What Lawrence Burton does here is take that paragraph and really run with it.

It helps that he really knows his stuff. Don't let the peculiarity of the Nahuatl names of people and places put you off; instead let yourself fall into their alternate poetry. Later in the book, as time unwinds, passages of the text start to be written in the form of Mexica history, and this really works as a way of conveying a universe whose rules are being rewritten, and in parallel demonstrating the Faction concept of alter-time states.

The Mexica religion and philosophy is so different to the standard Western view of the universe - and yet with some curious parallels: for example, there are strong echoes of Plato in the understanding of the difference between what is and what really is - that this is the perfect place to examine what alternate forms of history could look like and what happens when their continuity clashes with ours.

But this isn't enemy action; rather the ultimate nihilism arising from within the ranks of the House Military, reflecting the damage that war does to the warrior, but also the dangers of forcing the highly conservative agents of the Great Houses, whose entire Universe literally begins and ends with them putting constraints on History, to fight a war on behalf of life in all its diversity.

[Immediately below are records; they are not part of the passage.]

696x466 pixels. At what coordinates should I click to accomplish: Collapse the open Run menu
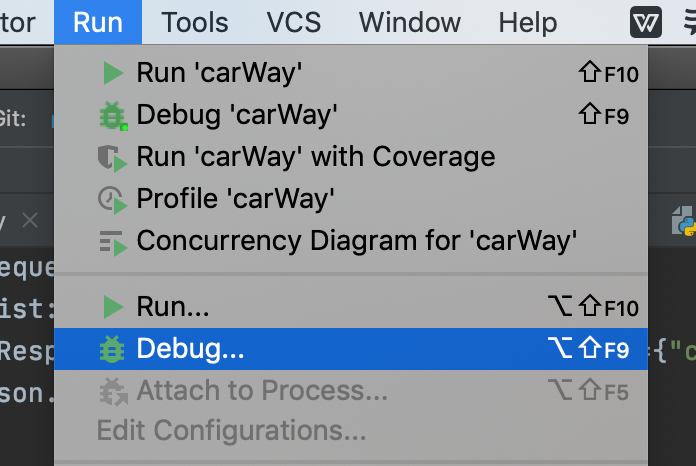pos(98,22)
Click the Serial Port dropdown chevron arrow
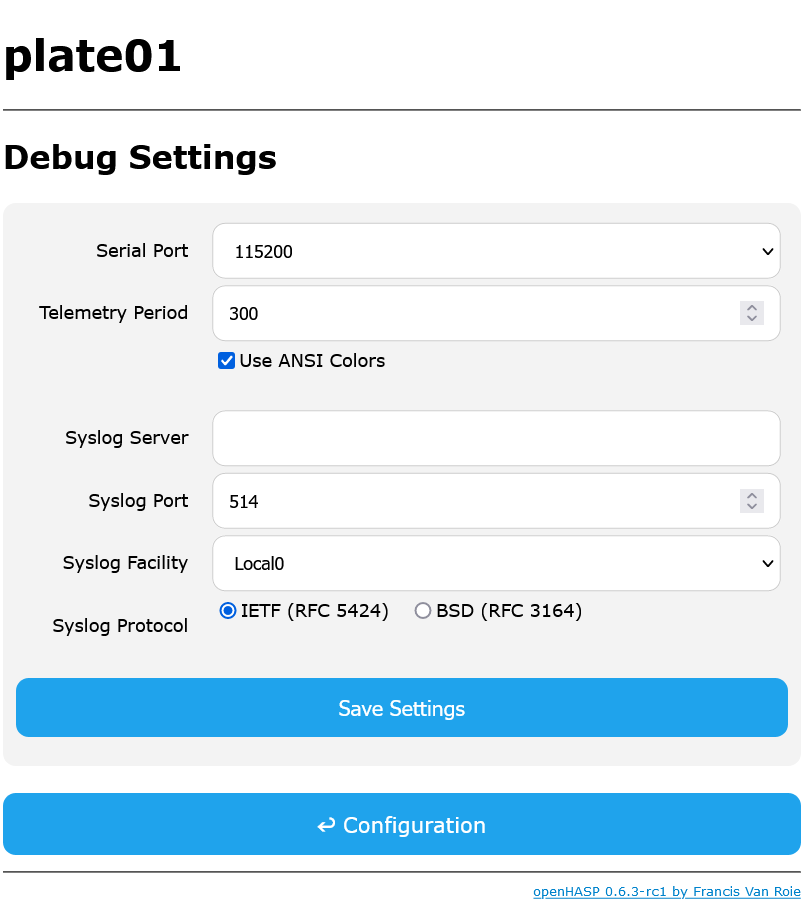The image size is (810, 901). pos(767,252)
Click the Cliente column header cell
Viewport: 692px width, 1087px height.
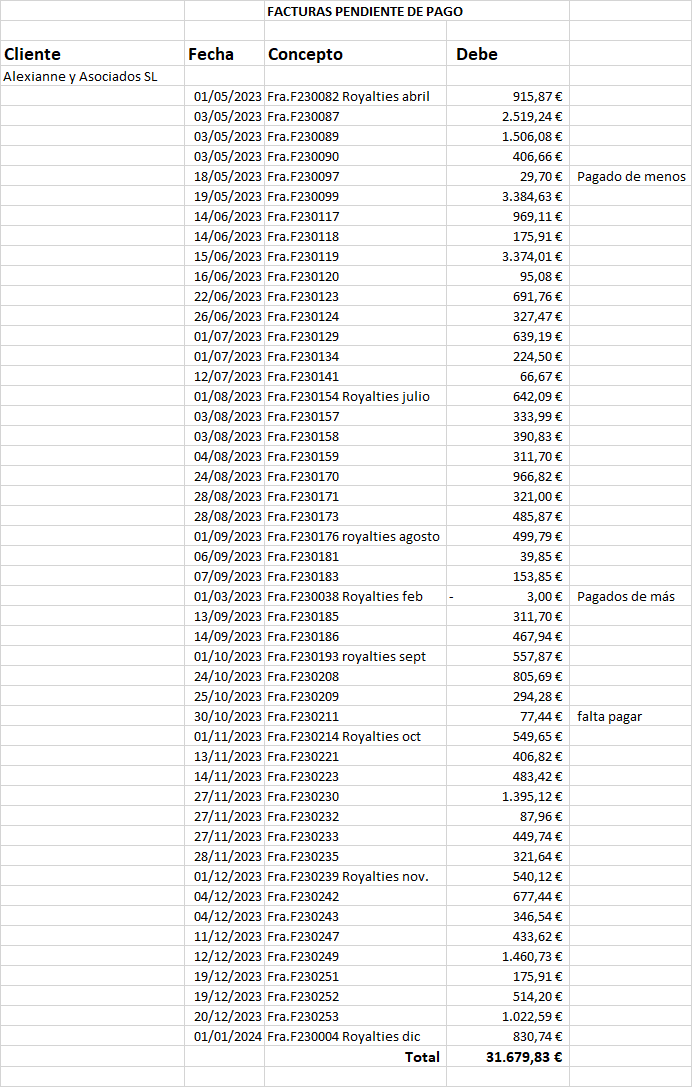pos(32,54)
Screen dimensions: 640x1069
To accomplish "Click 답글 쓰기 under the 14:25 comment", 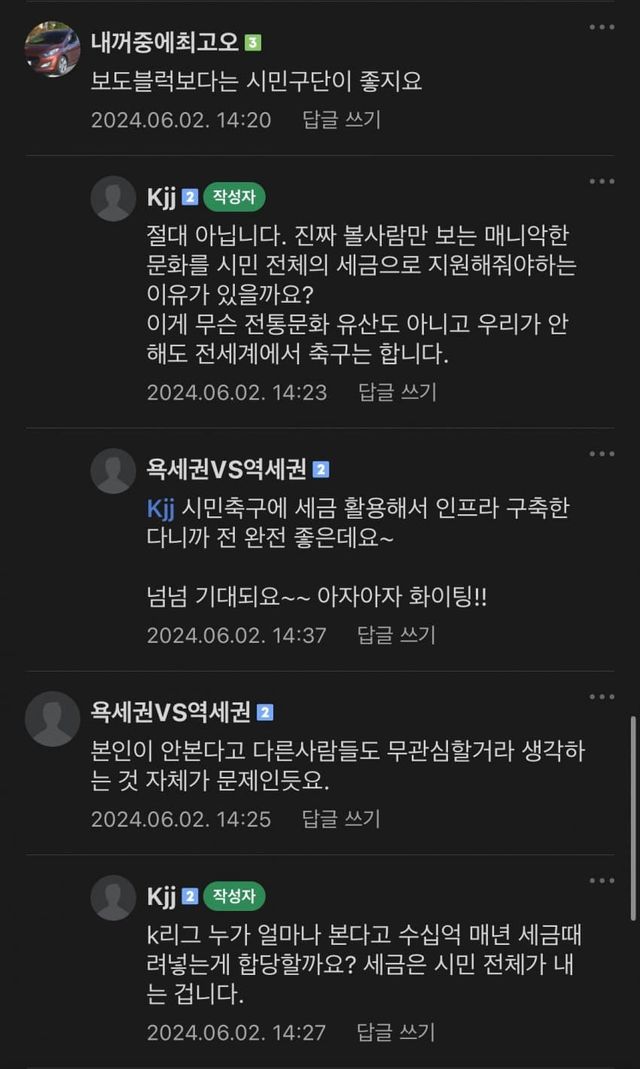I will (341, 819).
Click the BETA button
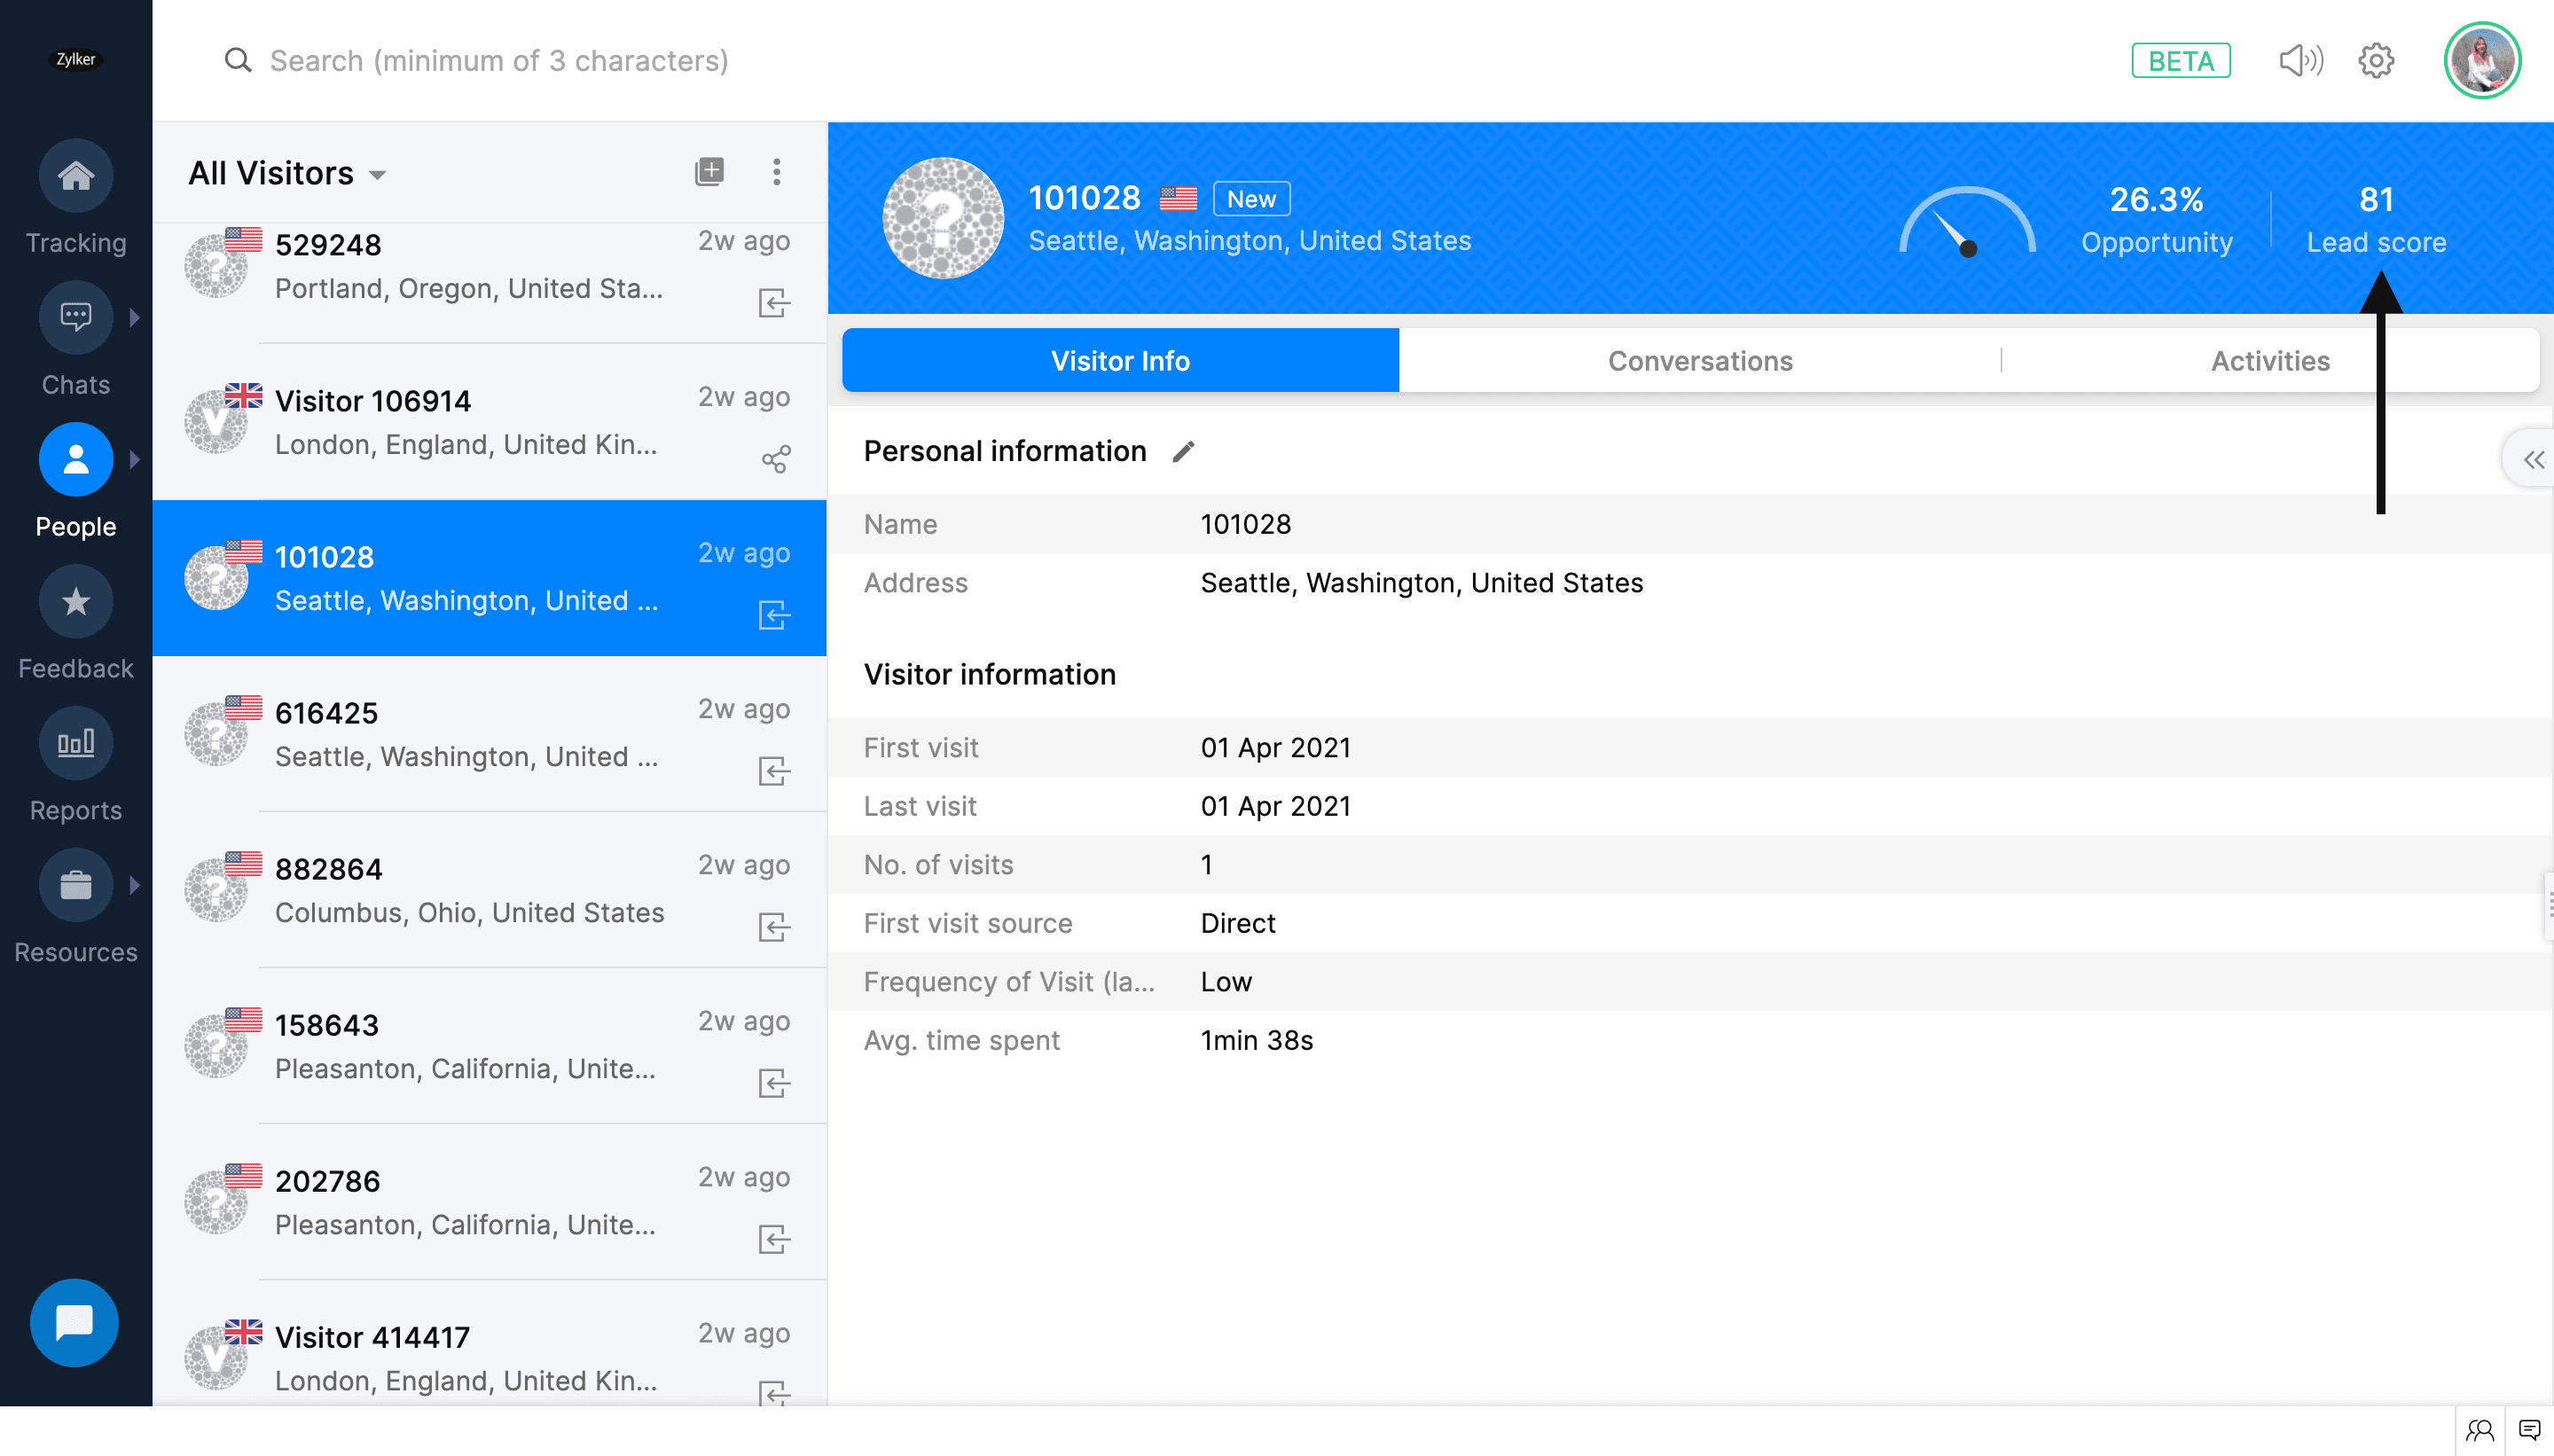The width and height of the screenshot is (2554, 1456). [2181, 60]
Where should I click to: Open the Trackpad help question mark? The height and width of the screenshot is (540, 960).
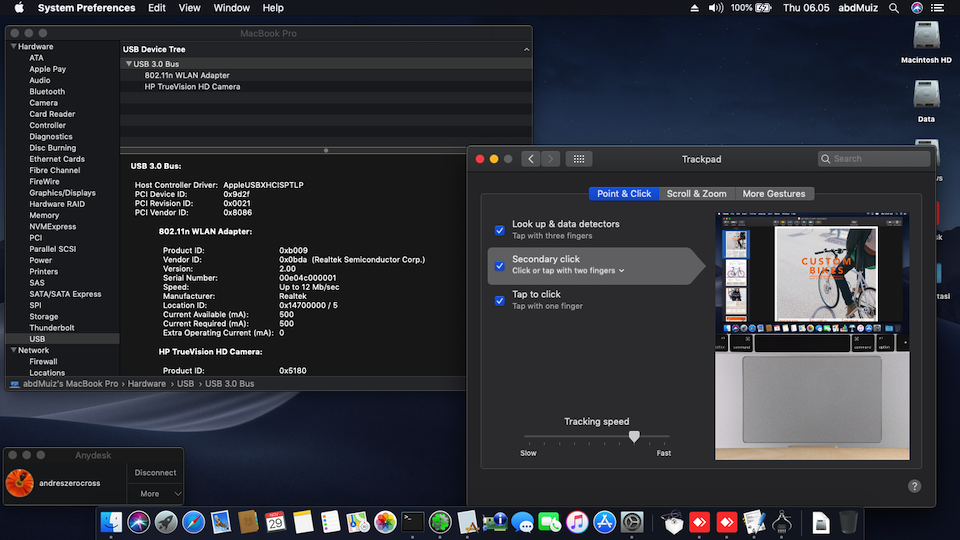(914, 486)
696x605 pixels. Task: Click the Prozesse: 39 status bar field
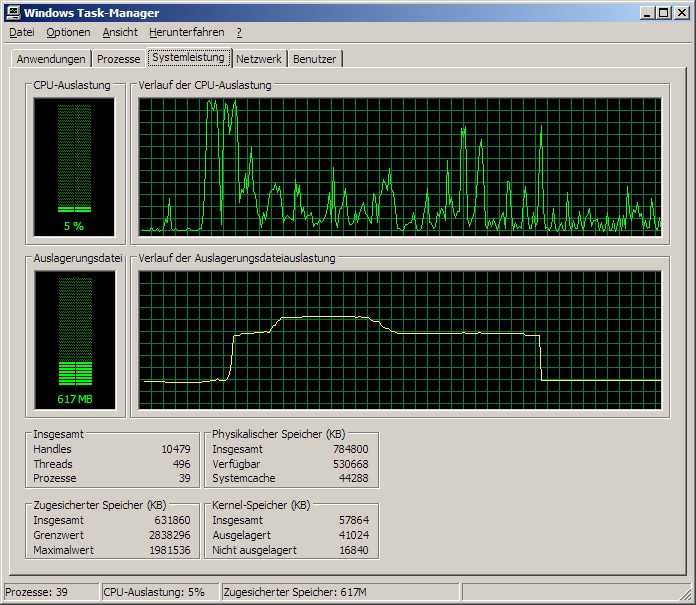tap(50, 592)
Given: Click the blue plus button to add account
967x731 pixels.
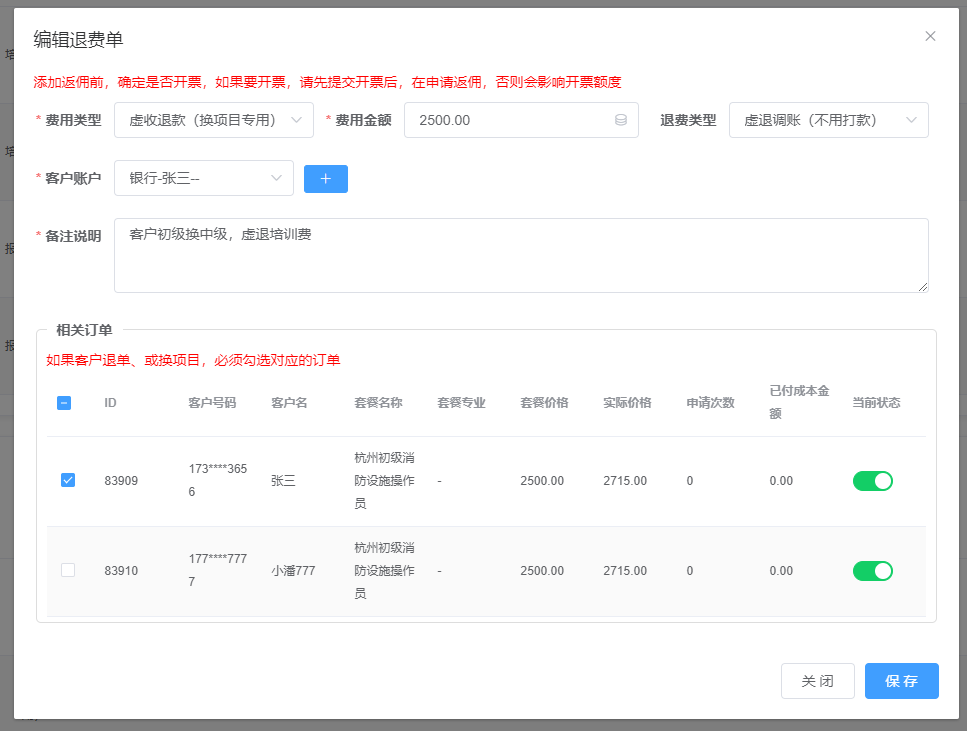Looking at the screenshot, I should pyautogui.click(x=325, y=179).
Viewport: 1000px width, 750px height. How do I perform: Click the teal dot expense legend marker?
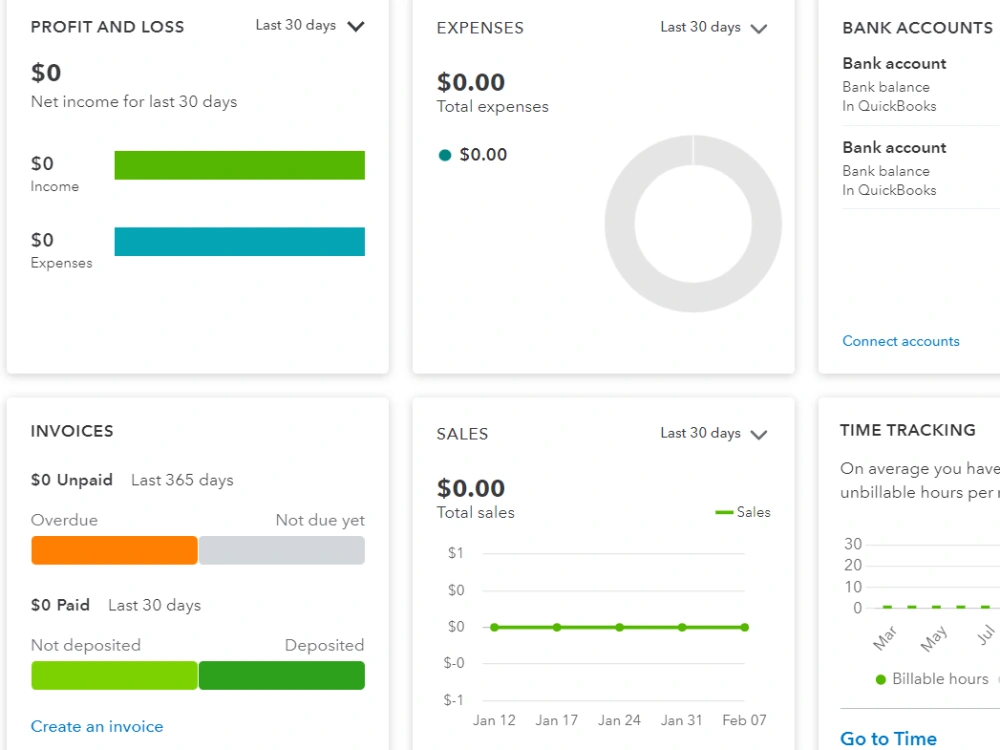445,155
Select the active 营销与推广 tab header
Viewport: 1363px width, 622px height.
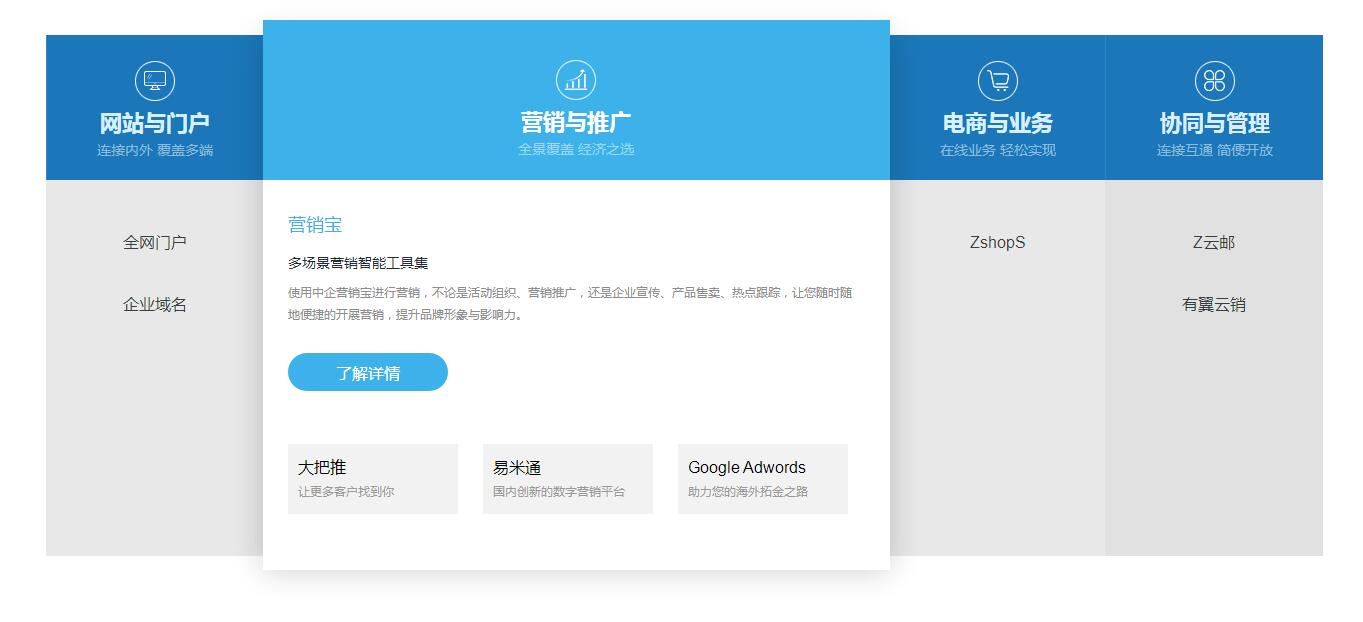click(x=575, y=122)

Starting with five stories - representing the five cardinal directions of Mexica theosophy - that initially appear to echo one another as they revolve around their common axis before beginning to bleed into one another and finally colliding explosively. The conclusion is as satisfying as it is ingenious, an explanation that both makes sense and fully encompasses why the entire scheme to destroy the Universe fails, based as it is in the same misconception of the Mexica with which we began.

The book is full of striking and memorable characters, from Grandma Doña Ultima to a talking Chihuahua to the Gods of Death, by way of central characters Primo, Todd, Emiousha of House Meddhoran and Momacani, and a mysterious, almost-identifiable one time agent of Faction Paradox and/or demoness Yaotl, some of whom may be Time Lords and some of whom may be dead.

I spent a lot of the novel idly speculating whether Yaotl was Compassion or Lolita, and therefore which side she might come down on. In fact, a solitary use of the word Immaculata is suggestive, and the ambivalence about which side she is on becomes an obvious clue; and the idea that there are good and evil sides is something the whole book is pitching against anyway.

The landscapes of Mexico City; San Antonio, Texas; the recursive Netherweald where House Meddhoran finds itself lodged thanks to Faction-inspired arithmancy; historic Tenochtitlan and the cities of the Triple Alliance; and ultimately the Tlalocan underworld are all vividly drawn and gather you into their respective worlds, excepting maybe San Antonio - ironically in the light of events later in the book - which I felt was not as distinguishable from present-day Mexico as the other segments, its main character being that Todd's home town it was somehow less vivid than Primo's city. Though that does sort of make sense as well, he says cryptically.

It's also at times a funny book, including an (unobtrusive) nod to that Doctor Who story, and another to name-check Mr. Miles' This Town Will Never Let Us Go; and a climactic reveal that echoes another classic Doctor Who cliff-hanger (I really can't say which) raised to a whole new level. These are the sort of touches that, I have to admit, I do when I'm writing, and in so many ways it's the sort of book I would like to have written myself, if I had ten years to sit down and do the research.

Short of quaffing peyote-based alcohol, this is the best way to expand your mind, Mexica style.

...and whilst we're all here, the online version of Starburst magazine has just done a short feature on Obverse Books including a sample of the first chapter of Against Nature, which is nice.